There was an adoptee about to introduce her siblings to each other (one from her adoptive family, the other from her birth family). There was a birthmother who’d attended CUB for years, searched found nothing, then years later came back and thereafter was reunited with her son who is now getting to know her other adult children. An adoptee read the letter she hopes to send to her recently located birthmother. A birthmother, back from the wedding of her son– the first milestone in his life she hadn’t missed. An adoptive mother sharing her story of her children’s inabilities to heal after their lives of abuse prior to their adoption. An adoptee with her toddler daughter describing what it was like to give birth and realize she’d just met her first blood relative. A birthmother announcing that the first meeting between her and her daughter is now on the calendar.

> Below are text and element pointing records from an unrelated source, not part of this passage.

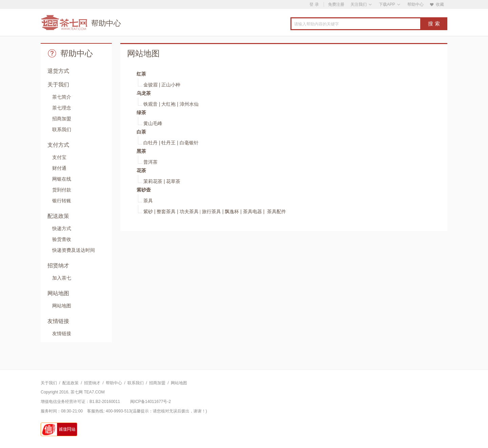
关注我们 (359, 4)
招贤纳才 (92, 383)
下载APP (387, 4)
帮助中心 (415, 4)
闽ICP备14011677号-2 (150, 402)
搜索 (435, 23)
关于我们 (49, 383)
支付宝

Each story told of an opened a door. Between birthmother and adoptee. Or adoptee and adoptive parent. Or between adoptive parent and birthmother.

Why go to a CUB meeting?

The meetings well-moderated meetings are a safe place where people listen. The Internet has made searching easier. But there are still plenty of reasons to go to a CUB meeting. If you’re a birthparent, an adoptee, or an adoptive parent, and you are looking for support or information, or a group where you can share your story and hear others, a CUB meeting is a fantastic idea. Check the website for the meeting schedule in your area.